Kupa finali gibiydi
Son dönemlerde Galatasaray-Kasımpaşa maçları tempolu, pozisyonlu ve heyecanlı geçiyor.
Osimhen'in penaltı golüyle Galatasaray erken öne geçti. Kasımpaşa oyunu ağırlaştırmayan sistemiyle ve cesaretle Galatasaray'ın üstüne gelmeye başlamıştı. Savunmanın arkasına atılan toplar Okan Buruk'un defans anlayışını zorluyor. Muslera ilk yarı çok formdaydı. Zor pozisyonlarda iyi kurtarışlar yaptı. Buna rağmen 2 net pozisyonu değerlendiremeyen taraf Galatasaray olmuştu. Lemina maça pas hatalarıyla başladı, sonra düzeldi.

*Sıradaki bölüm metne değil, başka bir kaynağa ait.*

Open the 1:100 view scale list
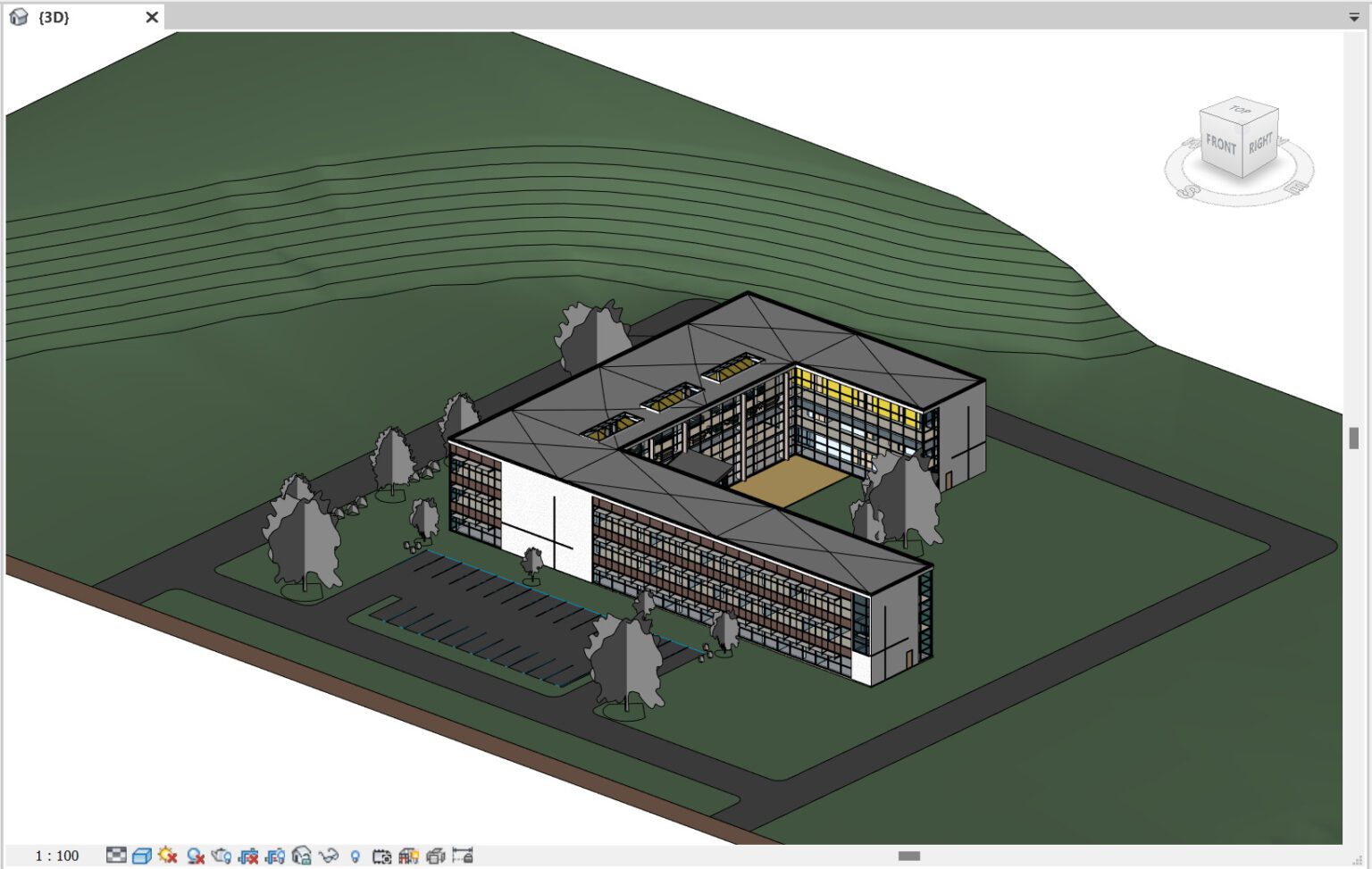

Torreira her zamanki oyun standardını sergiliyordu. Sara, kilit pas denemelerine devam ediyor. Barış, uzun süre Kasımpaşa savunması iyi hırpaladı.

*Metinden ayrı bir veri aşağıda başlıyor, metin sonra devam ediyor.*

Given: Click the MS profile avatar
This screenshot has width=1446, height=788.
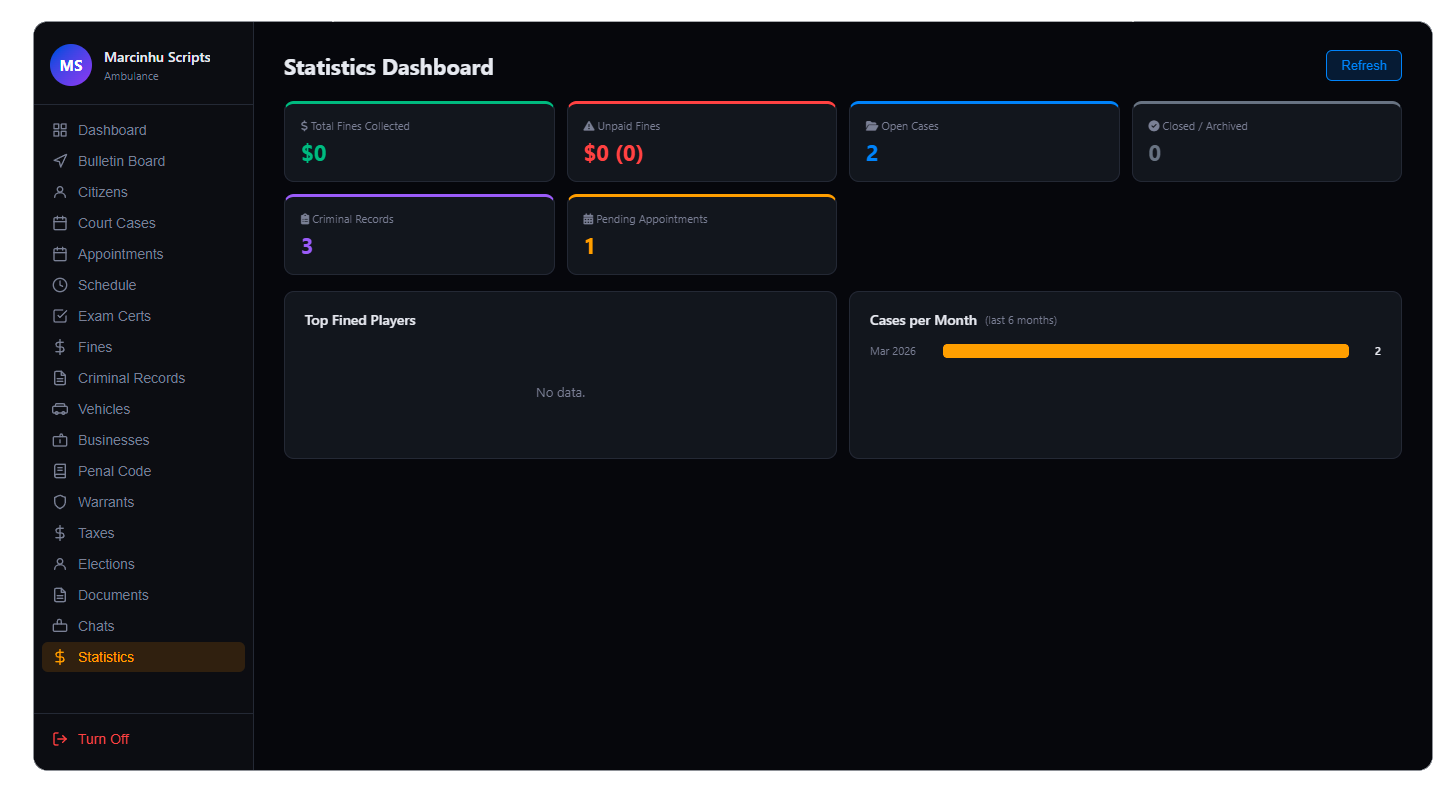Looking at the screenshot, I should click(x=71, y=66).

Yalnız Lemina, 6 numara pozisyonunda Torreira kadar iyi bir görüntü sergiler mi Bunu zaman gösterecek. İyi olan Sara-Torreira ikilisinden sonra bu arayış zorlayıcı olabilir. Sallai fizik kalitesini ön plana alarak oynayan bir isim. İnce hareketleri yapmaktan doğal olarak çok uzak.

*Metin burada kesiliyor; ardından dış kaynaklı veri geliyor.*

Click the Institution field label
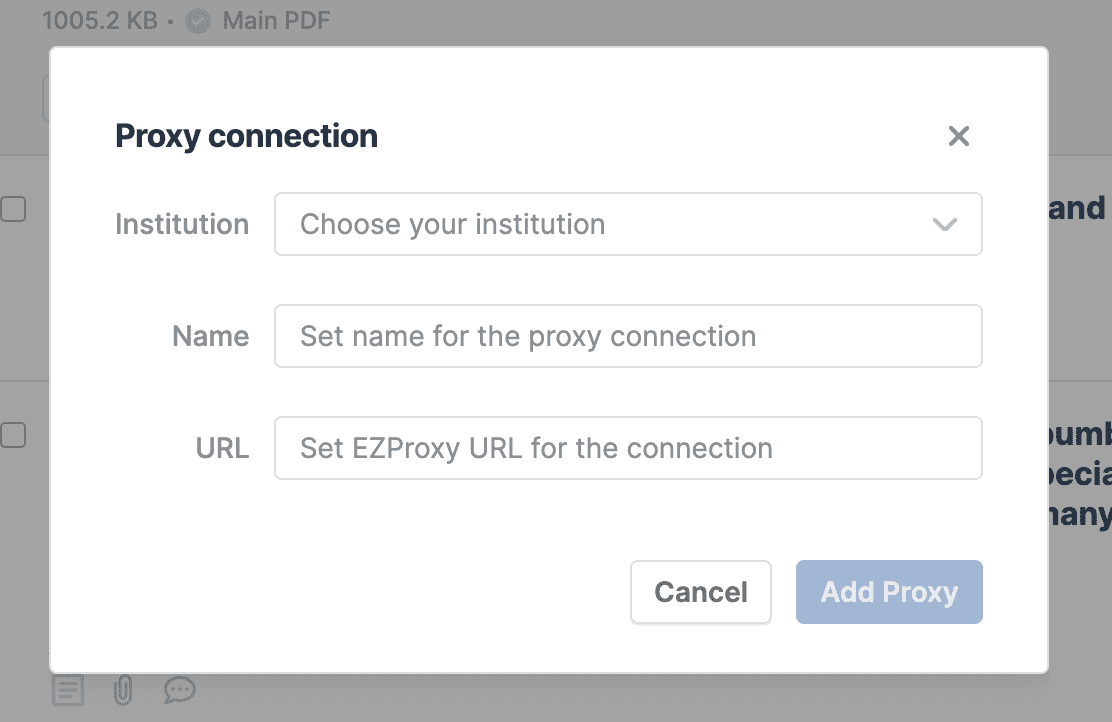1112x722 pixels. click(x=182, y=224)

Önde olan tipik bir deplasman takımı bu avantajını korumak için savunmasına ağırlık verir. Bu anlayış, tamamen kapanmaya dönerse golü yersin. Bu tip defansif anlayışlarda zaten başarılı değil Galatasaray. Ben Ouanes'in golü tekrar hücuma yöneltmişti Okan Buruk'un takımını. Çok oyuncuyla hücum anlayışında mutlaka pozisyon bulursunuz. Ama rakip ataklarda zor durumda da kalabilirsiniz. Kasımpaşa bunu kovalıyordu ve Brekalo'nun golüyle geri döndü. Sara duran topları mükemmel kullanıyor. Maç zora girerken Lemina'ya attırdığı golle arkadaşlarını kendine getirdi. Osimhen'in golüyle bu kez Galatasaray'ın dönüşü gerçekleşmişti. Yine yetmedi bu dönüş. Cuesta'nın, Can'a yaptığı riskli hareket penaltı getirmişti. Galatasaray, tam statik oyunundan kurtulmuş gibi gözükürken Hajradinovic penaltıdan golünü attı. Gerçek şu; 3 gol yersen puan kaybedersin.